OBJECTIVE
Reproduce the lines of the material below verbatim, from the line containing "Архив (535, 2434)" through the line containing "Приватност (86, 2552)", both included. Output only those lines.

Begin DATA PROVIDED

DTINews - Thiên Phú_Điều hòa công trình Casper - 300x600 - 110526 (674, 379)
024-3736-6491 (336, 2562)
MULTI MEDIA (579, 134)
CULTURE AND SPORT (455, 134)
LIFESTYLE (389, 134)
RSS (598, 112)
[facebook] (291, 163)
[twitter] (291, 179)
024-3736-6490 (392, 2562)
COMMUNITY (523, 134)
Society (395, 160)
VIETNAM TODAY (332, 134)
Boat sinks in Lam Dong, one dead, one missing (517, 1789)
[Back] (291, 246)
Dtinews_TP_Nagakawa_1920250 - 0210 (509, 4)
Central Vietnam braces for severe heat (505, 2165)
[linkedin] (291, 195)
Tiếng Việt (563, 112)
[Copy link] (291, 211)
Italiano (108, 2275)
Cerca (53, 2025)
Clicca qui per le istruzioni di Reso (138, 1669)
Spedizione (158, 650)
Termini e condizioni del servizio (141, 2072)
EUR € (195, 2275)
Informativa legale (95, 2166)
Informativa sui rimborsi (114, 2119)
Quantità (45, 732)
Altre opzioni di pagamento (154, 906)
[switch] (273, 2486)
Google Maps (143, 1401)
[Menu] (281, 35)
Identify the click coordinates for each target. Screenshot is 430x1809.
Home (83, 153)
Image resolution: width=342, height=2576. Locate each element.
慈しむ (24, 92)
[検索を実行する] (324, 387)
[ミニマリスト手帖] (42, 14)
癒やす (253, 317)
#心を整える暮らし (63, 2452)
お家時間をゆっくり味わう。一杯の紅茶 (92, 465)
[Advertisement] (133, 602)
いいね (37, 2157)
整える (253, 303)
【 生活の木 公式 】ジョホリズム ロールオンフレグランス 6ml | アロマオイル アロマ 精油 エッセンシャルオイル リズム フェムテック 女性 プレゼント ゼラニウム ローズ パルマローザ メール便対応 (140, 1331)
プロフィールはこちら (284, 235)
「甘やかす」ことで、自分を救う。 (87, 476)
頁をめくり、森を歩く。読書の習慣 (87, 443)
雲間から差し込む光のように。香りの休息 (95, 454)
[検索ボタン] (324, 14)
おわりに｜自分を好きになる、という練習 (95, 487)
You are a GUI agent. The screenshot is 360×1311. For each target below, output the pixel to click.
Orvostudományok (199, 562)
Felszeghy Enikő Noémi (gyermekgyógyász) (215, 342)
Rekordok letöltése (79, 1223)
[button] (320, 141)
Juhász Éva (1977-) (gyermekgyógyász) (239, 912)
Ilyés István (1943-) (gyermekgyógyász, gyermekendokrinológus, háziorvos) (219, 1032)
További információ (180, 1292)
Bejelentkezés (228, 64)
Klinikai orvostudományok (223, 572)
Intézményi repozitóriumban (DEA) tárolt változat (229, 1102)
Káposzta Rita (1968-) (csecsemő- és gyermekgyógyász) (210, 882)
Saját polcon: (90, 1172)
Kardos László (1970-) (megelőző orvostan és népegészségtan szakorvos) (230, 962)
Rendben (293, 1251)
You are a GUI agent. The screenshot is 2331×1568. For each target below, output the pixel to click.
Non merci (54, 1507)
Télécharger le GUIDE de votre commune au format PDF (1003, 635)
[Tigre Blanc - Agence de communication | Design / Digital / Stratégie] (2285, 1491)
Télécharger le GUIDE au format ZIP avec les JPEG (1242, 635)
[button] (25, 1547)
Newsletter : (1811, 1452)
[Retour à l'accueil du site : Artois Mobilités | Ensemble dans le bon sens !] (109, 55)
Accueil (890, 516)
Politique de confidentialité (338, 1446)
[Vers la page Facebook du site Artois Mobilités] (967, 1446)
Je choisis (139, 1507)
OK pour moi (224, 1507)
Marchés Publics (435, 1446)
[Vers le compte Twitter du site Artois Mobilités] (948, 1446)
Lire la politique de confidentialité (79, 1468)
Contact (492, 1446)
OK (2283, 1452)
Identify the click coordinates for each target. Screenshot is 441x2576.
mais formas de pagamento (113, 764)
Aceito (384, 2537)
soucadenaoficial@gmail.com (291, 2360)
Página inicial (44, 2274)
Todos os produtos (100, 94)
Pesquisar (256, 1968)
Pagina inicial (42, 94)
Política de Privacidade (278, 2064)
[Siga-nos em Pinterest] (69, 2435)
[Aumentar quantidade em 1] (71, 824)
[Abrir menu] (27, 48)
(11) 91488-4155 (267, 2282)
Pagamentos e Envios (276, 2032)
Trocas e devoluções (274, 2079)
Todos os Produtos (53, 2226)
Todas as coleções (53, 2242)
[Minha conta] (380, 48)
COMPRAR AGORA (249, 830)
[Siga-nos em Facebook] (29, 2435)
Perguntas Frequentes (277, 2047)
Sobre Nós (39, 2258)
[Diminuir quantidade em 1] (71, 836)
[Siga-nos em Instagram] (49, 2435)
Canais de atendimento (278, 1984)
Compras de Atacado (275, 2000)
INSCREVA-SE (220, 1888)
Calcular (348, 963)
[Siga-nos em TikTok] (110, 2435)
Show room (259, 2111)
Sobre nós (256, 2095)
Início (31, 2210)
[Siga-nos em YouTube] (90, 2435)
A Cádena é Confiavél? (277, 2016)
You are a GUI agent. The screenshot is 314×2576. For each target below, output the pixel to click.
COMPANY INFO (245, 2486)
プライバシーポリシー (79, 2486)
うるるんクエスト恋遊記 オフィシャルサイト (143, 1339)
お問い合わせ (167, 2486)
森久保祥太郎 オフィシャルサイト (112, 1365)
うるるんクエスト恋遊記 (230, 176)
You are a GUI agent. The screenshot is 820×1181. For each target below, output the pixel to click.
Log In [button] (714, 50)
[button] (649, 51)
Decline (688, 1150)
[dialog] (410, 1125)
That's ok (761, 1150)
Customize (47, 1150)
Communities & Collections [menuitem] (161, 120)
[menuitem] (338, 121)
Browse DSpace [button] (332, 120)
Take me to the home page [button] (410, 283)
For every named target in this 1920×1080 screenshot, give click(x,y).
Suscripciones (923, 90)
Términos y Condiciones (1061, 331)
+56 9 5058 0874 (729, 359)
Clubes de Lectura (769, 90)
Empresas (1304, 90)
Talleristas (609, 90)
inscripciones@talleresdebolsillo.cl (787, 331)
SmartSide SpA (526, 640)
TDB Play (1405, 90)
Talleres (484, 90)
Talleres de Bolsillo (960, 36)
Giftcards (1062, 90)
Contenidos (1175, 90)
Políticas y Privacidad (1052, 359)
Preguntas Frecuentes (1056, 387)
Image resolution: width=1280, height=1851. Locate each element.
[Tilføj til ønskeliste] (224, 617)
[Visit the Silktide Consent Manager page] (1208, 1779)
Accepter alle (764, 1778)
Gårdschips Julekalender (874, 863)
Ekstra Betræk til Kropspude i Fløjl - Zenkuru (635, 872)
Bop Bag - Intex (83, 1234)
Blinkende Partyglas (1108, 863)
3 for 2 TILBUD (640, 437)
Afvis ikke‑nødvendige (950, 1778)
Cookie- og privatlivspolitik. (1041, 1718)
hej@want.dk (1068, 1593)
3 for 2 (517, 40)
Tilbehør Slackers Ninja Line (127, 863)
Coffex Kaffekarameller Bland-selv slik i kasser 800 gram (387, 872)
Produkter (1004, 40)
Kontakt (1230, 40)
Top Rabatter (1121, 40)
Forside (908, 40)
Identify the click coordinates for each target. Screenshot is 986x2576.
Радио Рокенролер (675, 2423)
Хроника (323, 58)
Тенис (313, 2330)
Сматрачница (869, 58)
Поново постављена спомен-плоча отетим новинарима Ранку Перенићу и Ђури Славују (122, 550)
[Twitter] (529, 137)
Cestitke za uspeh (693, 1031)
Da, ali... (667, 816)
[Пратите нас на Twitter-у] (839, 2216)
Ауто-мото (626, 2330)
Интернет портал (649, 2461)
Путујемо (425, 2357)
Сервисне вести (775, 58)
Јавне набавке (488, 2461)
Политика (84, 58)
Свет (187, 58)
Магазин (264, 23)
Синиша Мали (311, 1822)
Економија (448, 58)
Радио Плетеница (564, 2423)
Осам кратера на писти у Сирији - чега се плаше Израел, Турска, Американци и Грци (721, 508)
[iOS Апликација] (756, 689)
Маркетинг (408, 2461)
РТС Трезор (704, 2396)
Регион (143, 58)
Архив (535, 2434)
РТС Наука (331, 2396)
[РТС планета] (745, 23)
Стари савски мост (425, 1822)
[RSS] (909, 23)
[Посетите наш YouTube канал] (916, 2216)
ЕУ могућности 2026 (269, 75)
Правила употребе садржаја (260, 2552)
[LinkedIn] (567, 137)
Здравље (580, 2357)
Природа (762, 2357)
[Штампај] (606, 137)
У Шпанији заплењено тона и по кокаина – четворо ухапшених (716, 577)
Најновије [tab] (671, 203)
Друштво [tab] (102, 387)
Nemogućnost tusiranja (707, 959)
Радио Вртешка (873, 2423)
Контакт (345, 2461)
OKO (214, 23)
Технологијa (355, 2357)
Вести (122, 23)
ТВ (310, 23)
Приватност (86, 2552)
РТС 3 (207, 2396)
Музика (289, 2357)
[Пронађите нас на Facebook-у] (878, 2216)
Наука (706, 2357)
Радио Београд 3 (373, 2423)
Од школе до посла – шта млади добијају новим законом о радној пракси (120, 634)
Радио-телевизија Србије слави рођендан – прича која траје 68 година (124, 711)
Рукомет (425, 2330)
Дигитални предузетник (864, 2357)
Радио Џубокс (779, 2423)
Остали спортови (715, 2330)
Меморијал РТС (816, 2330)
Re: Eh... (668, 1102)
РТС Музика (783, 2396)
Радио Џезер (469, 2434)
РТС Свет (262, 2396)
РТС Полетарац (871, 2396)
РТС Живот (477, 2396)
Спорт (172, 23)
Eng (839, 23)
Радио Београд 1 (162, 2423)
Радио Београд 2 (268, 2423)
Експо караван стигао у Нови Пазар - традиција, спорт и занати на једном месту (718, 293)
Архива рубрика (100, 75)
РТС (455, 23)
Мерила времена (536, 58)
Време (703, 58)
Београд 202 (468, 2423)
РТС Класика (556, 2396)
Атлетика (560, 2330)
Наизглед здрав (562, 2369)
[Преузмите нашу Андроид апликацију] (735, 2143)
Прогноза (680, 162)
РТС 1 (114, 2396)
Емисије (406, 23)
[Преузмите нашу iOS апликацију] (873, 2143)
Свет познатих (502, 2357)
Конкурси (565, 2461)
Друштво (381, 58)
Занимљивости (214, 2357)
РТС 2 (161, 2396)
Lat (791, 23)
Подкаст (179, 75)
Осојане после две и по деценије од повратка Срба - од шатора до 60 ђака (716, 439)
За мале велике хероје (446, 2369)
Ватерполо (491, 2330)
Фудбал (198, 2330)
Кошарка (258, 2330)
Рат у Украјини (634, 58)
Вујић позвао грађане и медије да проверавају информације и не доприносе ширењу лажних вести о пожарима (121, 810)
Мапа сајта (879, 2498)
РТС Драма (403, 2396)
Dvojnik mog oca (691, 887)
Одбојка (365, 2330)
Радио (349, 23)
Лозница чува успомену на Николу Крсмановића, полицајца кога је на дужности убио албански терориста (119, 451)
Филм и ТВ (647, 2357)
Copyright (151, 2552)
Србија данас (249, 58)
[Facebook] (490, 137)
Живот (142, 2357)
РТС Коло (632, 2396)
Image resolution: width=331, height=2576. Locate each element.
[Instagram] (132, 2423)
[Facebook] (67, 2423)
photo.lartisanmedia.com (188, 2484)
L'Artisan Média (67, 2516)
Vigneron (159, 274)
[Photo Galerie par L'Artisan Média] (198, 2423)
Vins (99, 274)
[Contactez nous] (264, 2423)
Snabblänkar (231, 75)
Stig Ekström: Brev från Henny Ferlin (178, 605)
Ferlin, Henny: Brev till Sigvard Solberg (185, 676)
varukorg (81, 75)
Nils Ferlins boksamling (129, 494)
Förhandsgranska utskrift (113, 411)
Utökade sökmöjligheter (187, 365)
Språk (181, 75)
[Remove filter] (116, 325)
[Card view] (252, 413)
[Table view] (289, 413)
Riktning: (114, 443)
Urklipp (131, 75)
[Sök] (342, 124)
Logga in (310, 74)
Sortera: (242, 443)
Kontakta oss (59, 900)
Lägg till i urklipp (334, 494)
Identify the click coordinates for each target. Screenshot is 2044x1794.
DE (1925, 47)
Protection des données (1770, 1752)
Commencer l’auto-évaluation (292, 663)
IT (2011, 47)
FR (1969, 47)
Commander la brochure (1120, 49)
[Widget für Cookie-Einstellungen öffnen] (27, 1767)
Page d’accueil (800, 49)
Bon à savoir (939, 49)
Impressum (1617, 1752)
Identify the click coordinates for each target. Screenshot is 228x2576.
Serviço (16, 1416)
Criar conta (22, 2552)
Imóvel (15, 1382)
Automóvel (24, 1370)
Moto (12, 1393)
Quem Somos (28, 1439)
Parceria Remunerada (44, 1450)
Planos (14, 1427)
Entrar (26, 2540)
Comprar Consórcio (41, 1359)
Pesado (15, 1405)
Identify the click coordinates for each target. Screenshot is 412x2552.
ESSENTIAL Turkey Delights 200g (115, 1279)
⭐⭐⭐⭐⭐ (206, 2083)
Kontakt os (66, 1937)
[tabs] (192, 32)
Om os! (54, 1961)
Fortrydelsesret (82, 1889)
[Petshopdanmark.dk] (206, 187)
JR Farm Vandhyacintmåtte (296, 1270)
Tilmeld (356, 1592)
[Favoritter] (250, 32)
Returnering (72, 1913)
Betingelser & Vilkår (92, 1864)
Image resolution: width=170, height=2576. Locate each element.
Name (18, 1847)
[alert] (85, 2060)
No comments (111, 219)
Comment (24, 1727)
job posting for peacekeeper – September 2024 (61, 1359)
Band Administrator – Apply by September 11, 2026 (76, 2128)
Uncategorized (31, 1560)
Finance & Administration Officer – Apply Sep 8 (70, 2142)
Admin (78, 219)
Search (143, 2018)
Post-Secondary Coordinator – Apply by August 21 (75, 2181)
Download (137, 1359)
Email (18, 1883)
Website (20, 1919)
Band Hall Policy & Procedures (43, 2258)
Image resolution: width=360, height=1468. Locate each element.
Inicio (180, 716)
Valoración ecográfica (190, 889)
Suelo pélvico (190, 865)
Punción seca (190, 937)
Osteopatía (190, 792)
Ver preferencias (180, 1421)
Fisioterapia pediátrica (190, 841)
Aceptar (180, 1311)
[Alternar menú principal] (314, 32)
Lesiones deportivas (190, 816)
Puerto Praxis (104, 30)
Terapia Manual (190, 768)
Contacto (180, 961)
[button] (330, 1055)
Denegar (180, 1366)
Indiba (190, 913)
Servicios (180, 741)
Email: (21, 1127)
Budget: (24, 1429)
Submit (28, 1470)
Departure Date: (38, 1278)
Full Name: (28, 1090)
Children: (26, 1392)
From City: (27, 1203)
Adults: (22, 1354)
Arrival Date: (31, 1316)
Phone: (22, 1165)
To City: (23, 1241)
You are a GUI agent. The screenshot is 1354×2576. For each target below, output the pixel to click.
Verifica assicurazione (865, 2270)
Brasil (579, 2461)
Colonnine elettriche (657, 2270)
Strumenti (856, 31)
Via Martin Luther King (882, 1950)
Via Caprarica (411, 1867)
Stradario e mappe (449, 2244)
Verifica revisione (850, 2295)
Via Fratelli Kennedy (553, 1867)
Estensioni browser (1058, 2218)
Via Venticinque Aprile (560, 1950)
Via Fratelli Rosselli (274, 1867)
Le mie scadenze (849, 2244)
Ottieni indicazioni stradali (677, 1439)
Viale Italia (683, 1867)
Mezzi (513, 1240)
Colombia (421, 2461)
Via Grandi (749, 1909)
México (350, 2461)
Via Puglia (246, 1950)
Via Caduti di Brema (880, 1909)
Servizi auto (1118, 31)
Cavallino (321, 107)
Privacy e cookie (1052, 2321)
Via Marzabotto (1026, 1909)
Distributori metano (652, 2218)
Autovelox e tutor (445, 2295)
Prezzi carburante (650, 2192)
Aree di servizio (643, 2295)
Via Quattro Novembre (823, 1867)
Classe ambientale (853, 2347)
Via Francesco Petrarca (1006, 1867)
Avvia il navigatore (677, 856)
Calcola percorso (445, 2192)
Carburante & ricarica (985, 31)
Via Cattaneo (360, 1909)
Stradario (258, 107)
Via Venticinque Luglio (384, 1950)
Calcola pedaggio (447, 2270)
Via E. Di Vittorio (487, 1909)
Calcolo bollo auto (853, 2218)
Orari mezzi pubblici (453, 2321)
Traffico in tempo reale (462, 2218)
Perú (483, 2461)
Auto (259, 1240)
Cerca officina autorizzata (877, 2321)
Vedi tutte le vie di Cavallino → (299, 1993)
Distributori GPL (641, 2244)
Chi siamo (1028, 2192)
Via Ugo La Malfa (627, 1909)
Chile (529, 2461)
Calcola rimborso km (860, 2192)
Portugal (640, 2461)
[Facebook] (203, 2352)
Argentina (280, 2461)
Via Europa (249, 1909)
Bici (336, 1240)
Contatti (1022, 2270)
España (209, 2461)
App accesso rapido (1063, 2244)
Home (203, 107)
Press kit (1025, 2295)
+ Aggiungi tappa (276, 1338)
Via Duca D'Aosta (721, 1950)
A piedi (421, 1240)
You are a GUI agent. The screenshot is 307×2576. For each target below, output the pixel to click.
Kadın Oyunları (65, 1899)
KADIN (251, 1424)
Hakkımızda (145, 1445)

End DATA PROVIDED

RESULT OF THE EXERCISE
Архив (535, 2434)
РТС Наука (331, 2396)
[РТС планета] (745, 23)
Стари савски мост (425, 1822)
[RSS] (909, 23)
[Посетите наш YouTube канал] (916, 2216)
ЕУ могућности 2026 (269, 75)
Правила употребе садржаја (260, 2552)
[LinkedIn] (567, 137)
Здравље (580, 2357)
Природа (762, 2357)
[Штампај] (606, 137)
У Шпанији заплењено тона и по кокаина – четворо ухапшених (716, 577)
Најновије [tab] (671, 203)
Друштво [tab] (102, 387)
Nemogućnost tusiranja (707, 959)
Радио Вртешка (873, 2423)
Контакт (345, 2461)
OKO (214, 23)
Технологијa (355, 2357)
Вести (122, 23)
ТВ (310, 23)
Приватност (86, 2552)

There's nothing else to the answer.